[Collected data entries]

★ ★ ★ ★ ★

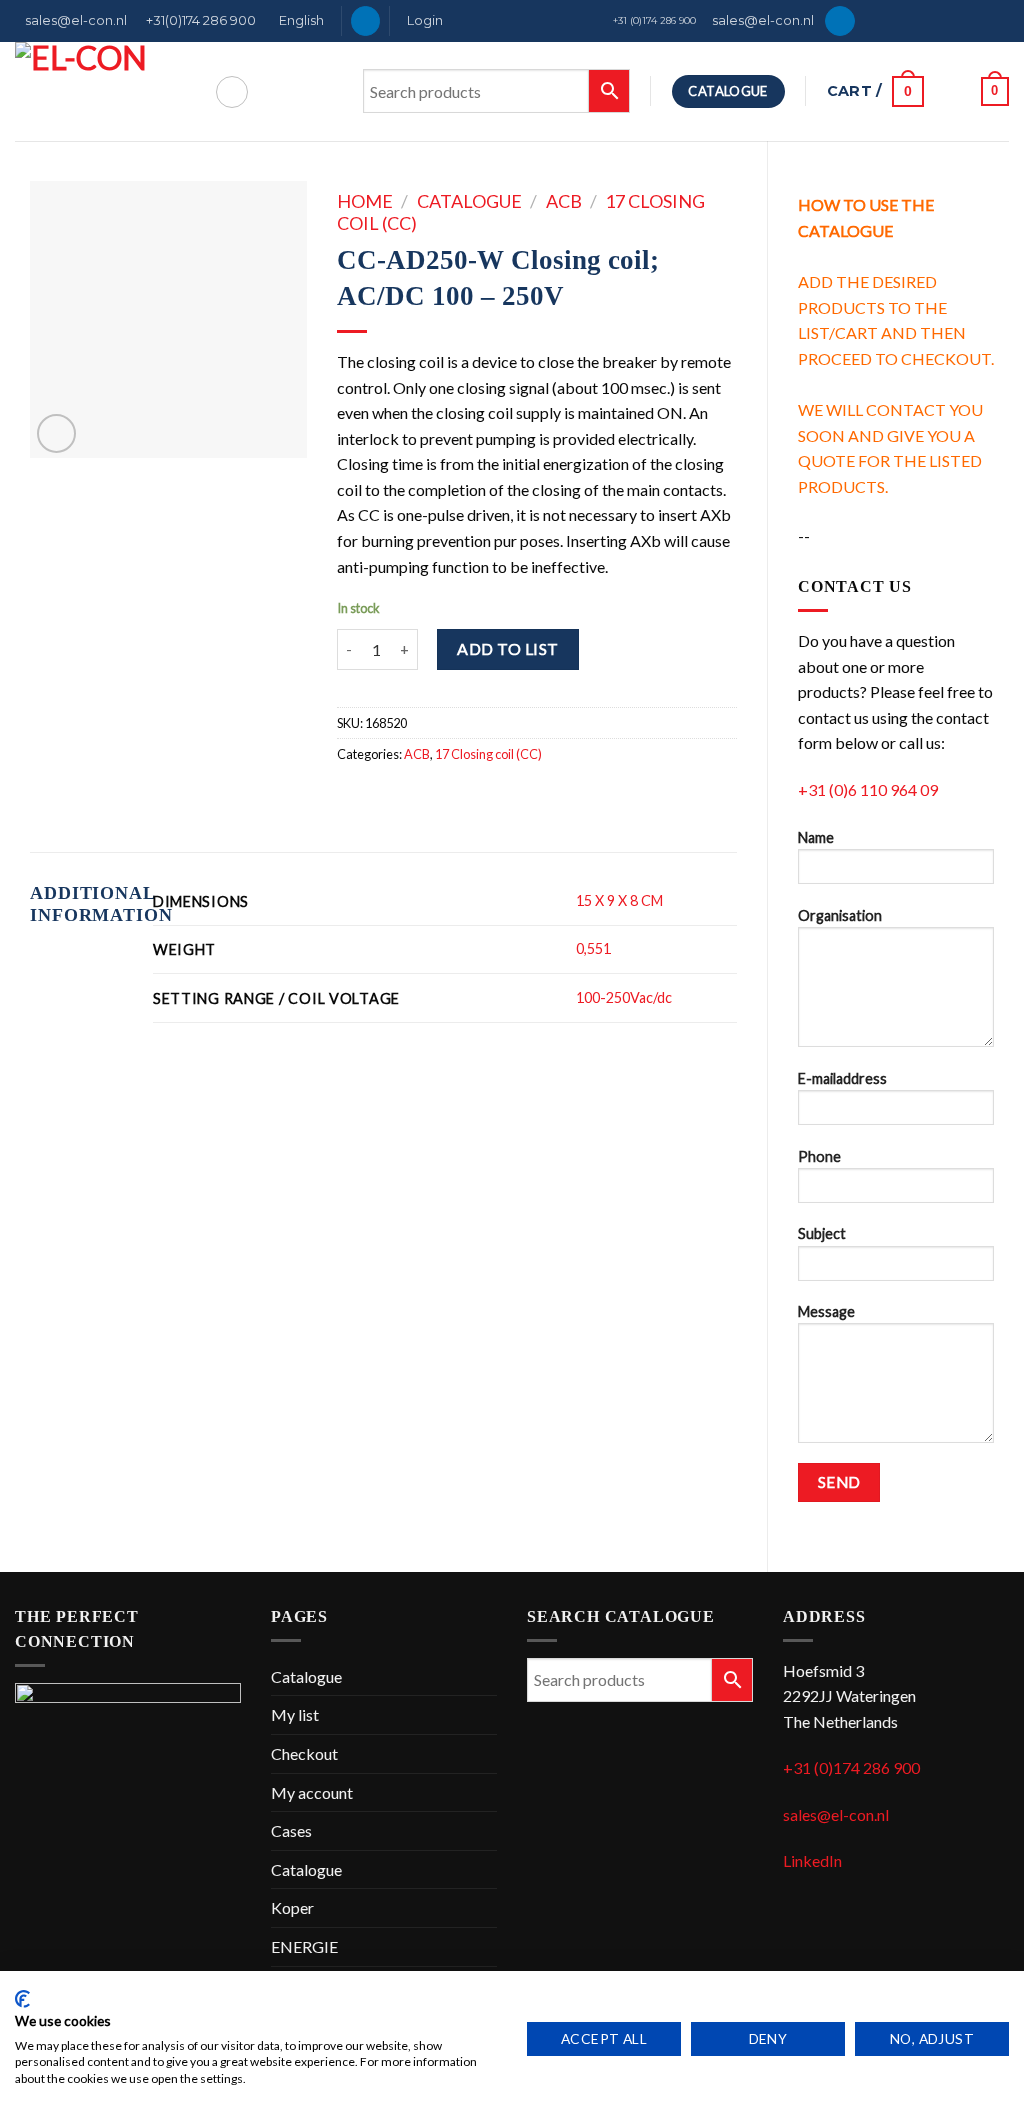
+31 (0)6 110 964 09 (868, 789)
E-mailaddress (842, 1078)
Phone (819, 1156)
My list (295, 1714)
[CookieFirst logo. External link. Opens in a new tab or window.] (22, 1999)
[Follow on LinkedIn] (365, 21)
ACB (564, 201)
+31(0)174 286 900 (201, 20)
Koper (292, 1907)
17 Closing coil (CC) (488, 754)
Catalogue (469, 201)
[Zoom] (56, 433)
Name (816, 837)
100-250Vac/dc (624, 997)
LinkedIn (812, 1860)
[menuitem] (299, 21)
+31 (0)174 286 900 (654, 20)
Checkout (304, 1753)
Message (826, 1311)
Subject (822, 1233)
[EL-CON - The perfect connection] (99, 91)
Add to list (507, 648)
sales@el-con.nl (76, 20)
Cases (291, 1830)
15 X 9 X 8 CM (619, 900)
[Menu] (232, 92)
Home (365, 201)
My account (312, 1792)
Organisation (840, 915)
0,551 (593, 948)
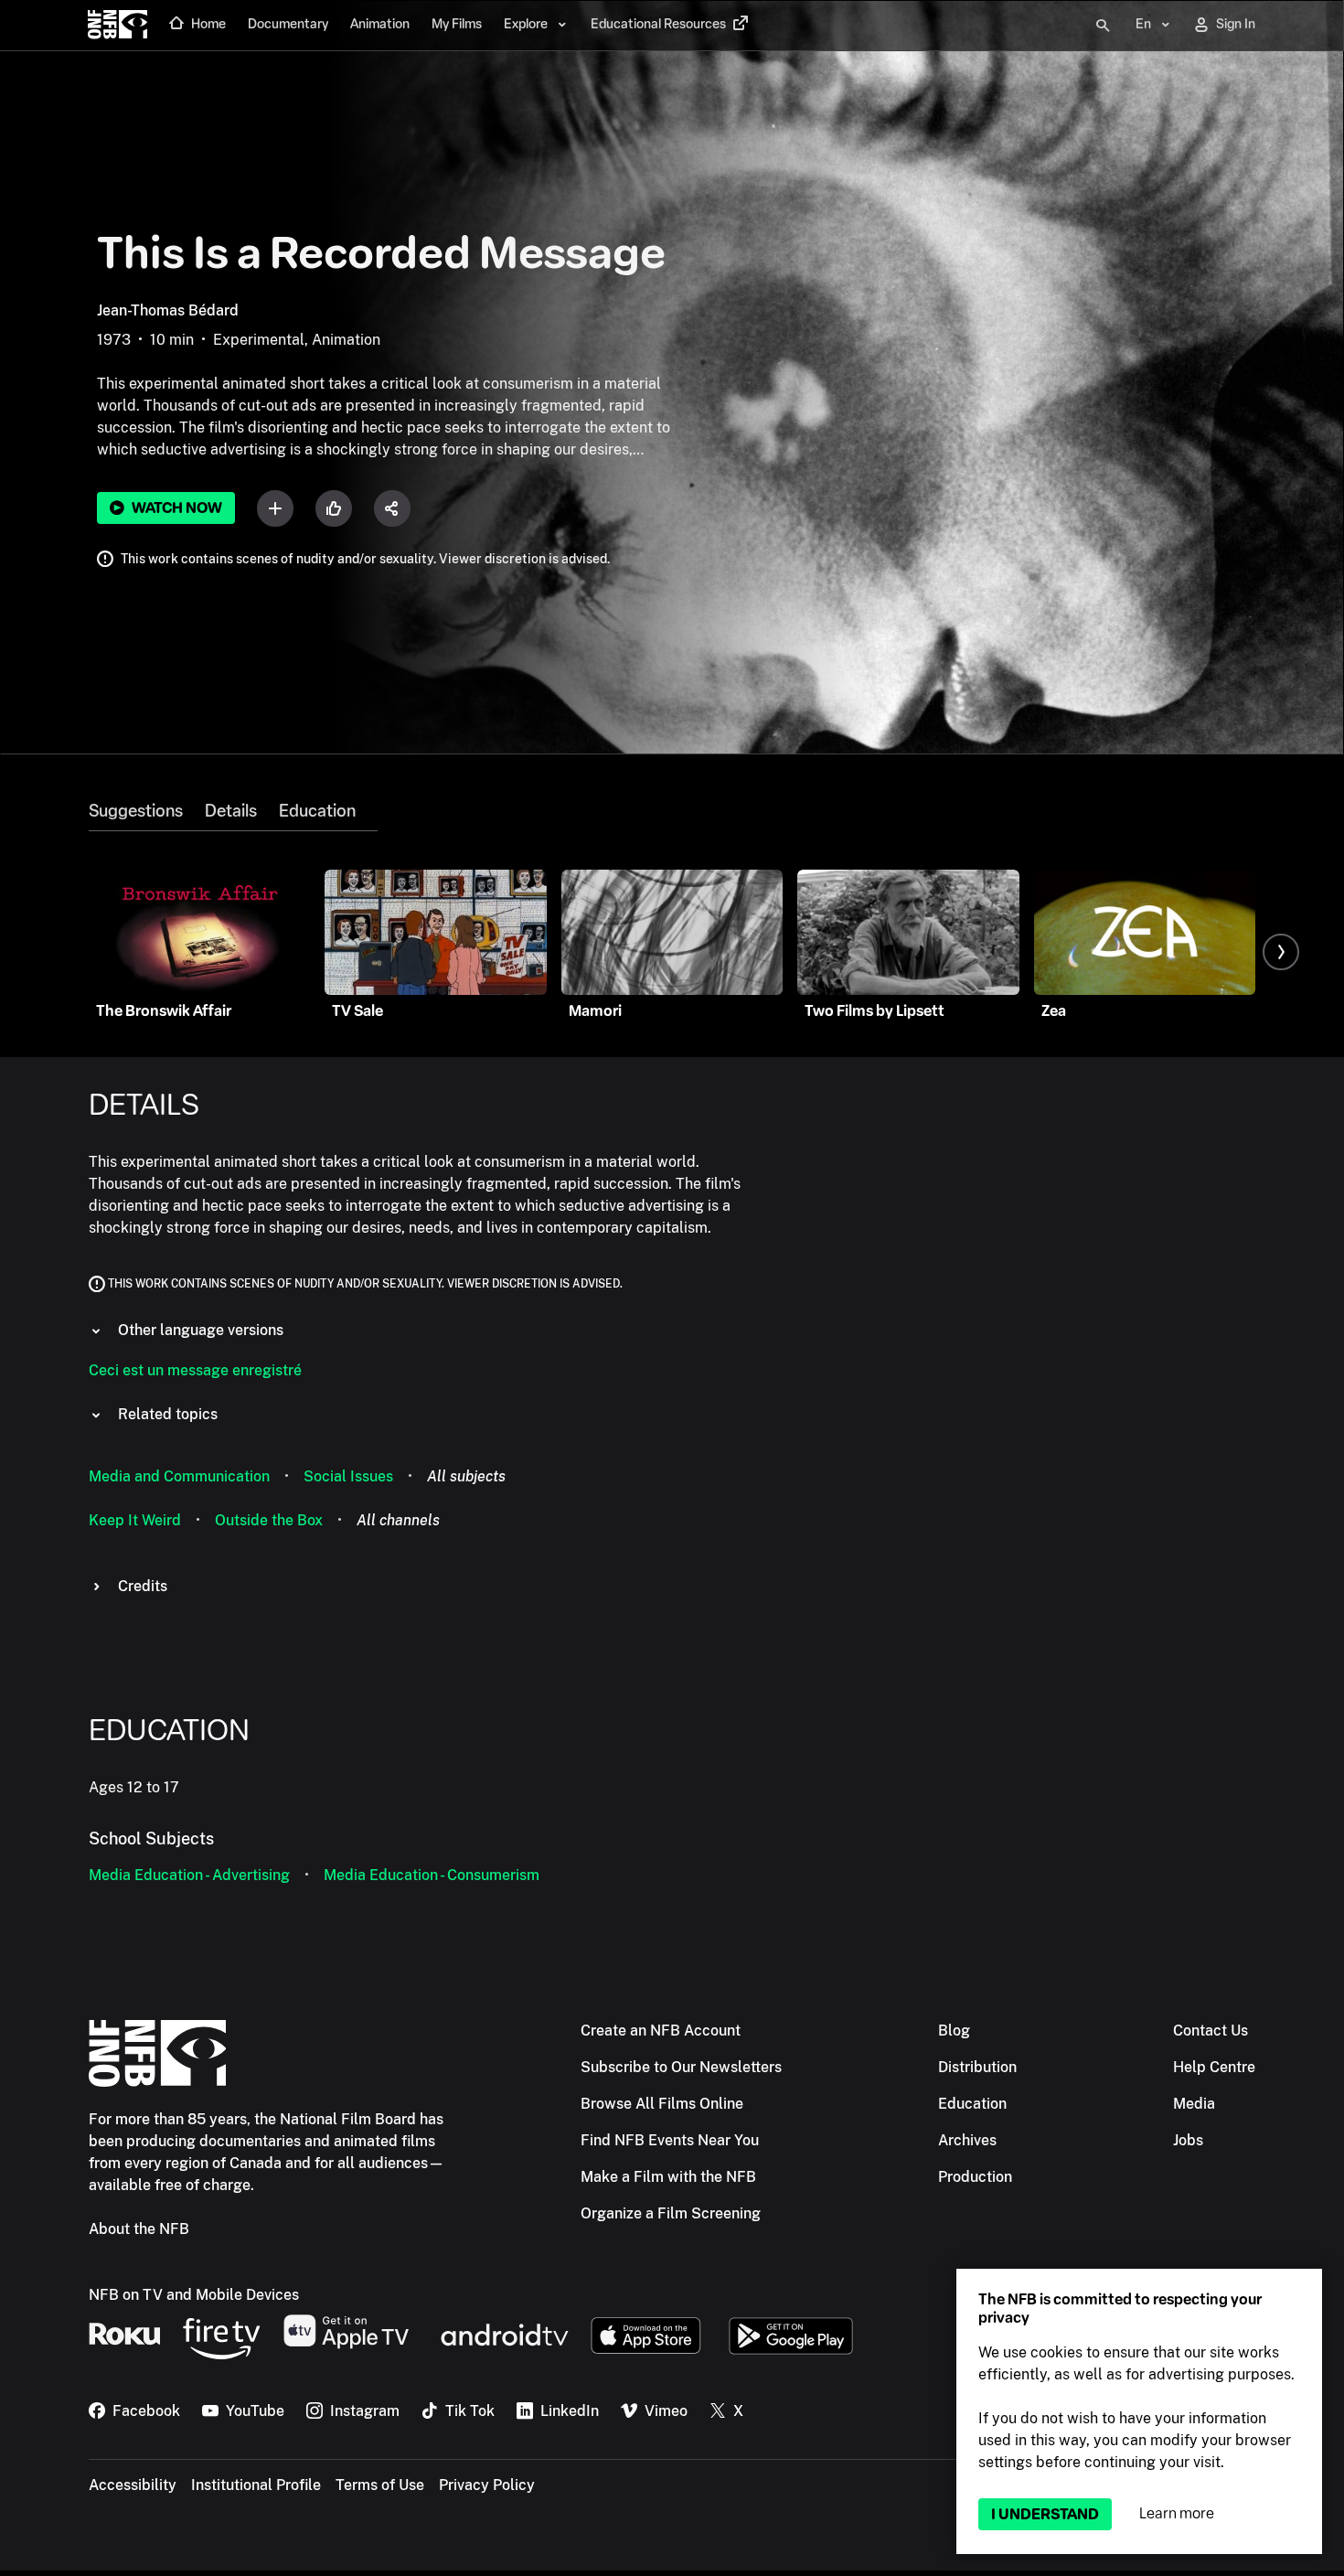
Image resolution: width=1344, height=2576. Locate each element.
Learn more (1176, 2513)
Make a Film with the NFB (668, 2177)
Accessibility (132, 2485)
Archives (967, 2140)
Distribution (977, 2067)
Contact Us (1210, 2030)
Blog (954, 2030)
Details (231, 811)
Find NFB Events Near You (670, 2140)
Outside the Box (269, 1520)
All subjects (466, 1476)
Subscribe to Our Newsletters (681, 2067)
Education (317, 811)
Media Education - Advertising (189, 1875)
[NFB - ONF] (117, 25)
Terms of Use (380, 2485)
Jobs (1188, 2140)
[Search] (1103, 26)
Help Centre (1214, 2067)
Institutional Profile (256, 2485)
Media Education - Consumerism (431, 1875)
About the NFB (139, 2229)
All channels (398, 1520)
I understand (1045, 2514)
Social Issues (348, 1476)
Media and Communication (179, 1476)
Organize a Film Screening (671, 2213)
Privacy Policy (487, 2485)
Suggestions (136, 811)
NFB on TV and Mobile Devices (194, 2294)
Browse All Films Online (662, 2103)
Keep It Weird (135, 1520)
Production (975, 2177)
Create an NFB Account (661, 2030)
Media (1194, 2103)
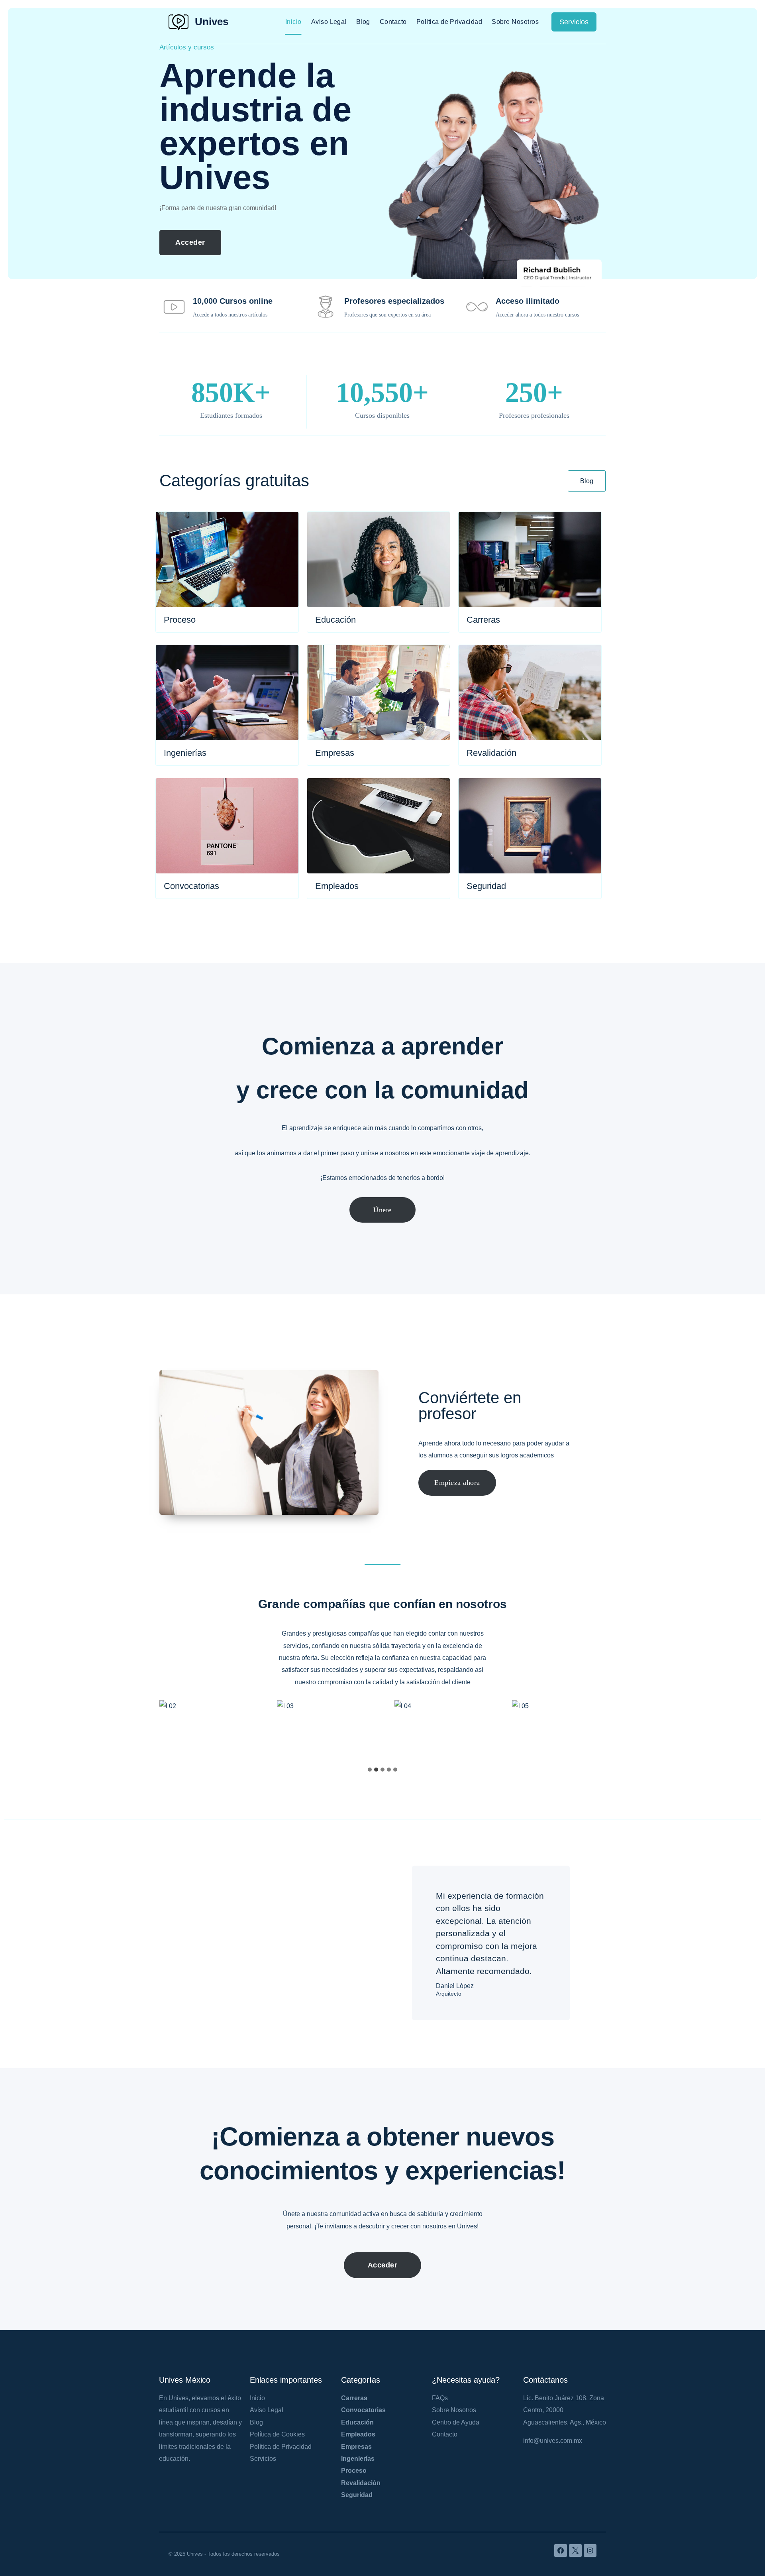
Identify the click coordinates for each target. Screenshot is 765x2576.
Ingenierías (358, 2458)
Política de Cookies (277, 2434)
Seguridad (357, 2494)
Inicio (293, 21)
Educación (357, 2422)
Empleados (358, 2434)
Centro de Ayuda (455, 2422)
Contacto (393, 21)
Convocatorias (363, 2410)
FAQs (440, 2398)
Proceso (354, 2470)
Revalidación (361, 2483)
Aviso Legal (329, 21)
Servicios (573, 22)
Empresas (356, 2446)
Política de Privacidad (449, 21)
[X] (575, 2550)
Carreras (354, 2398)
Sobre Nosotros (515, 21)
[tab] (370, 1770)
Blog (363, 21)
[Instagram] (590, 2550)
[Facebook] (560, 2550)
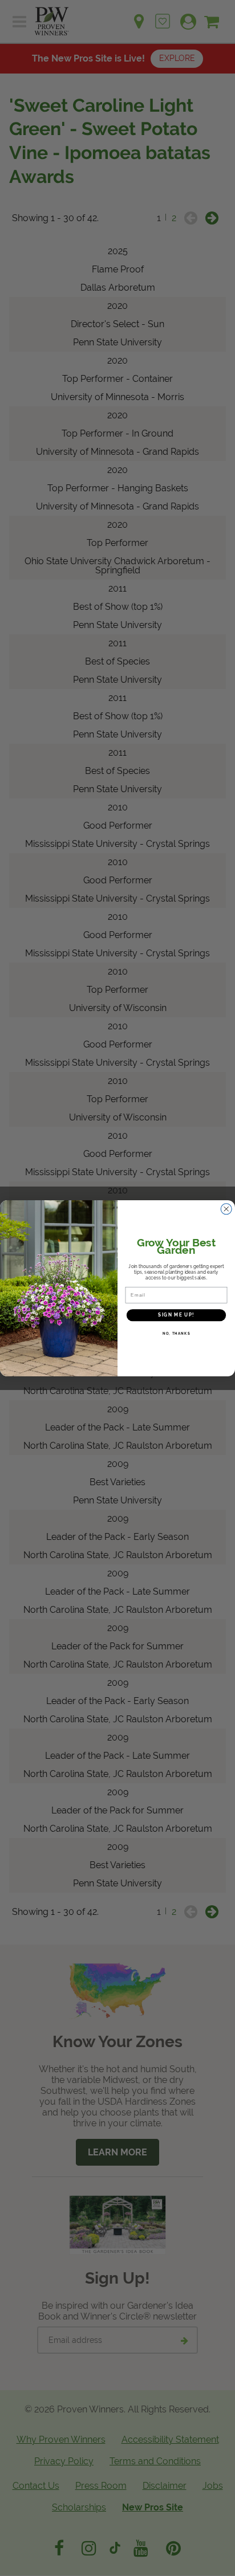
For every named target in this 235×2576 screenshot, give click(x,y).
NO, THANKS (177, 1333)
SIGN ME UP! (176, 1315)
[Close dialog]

★ ★ ★ ★ ★

▶ _ACTIVITY_
Pull every line containing "Education" out of the records.

▶ _RESULT FOR THIS EXERCISE_
Education (317, 811)
Media Education - Advertising (189, 1875)
Media Education - Consumerism (431, 1875)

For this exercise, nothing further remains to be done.